» Work to complete
Reproduce the following lines word for word, omitting the pictures from your reply.

::::::::

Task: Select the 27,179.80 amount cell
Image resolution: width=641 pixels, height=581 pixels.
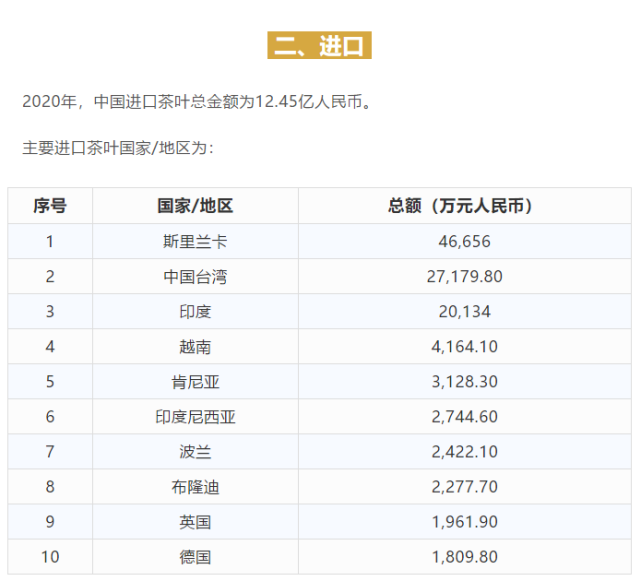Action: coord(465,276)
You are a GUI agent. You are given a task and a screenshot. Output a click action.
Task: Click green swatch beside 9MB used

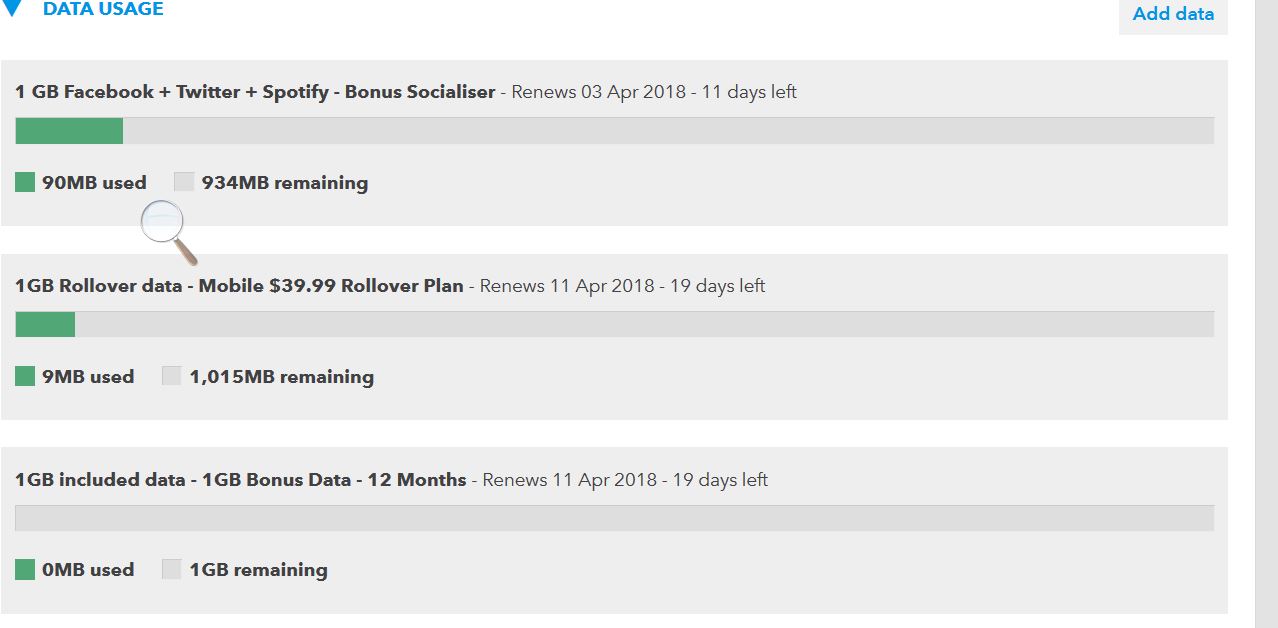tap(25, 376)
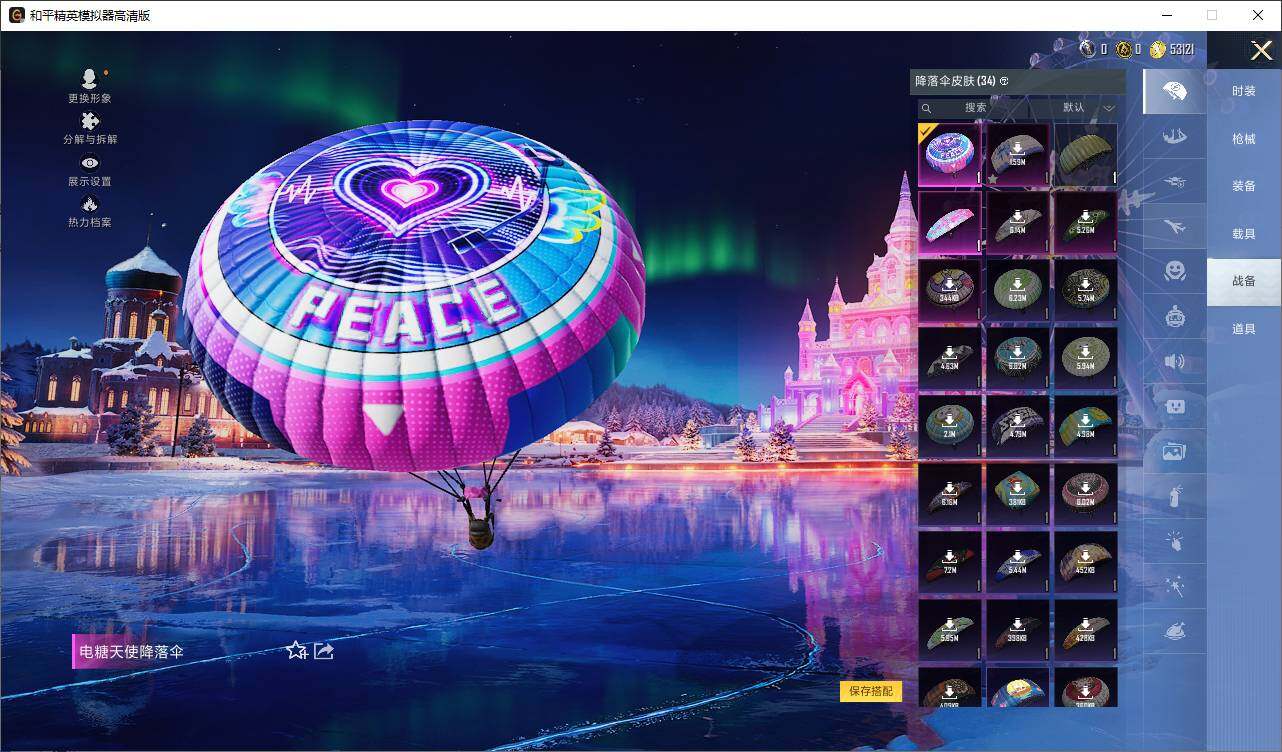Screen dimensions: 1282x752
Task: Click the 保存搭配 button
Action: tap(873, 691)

::::::::

» Solution to the exercise
Task: Select the 27,179.80 amount cell
Image resolution: width=641 pixels, height=581 pixels.
Action: coord(465,276)
You are a GUI agent. You are given a task and a screenshot. Output a click action.
Task: Click green swatch beside 9MB used

tap(25, 376)
Screen dimensions: 1282x752
Task: Click the 保存搭配 button
Action: tap(873, 691)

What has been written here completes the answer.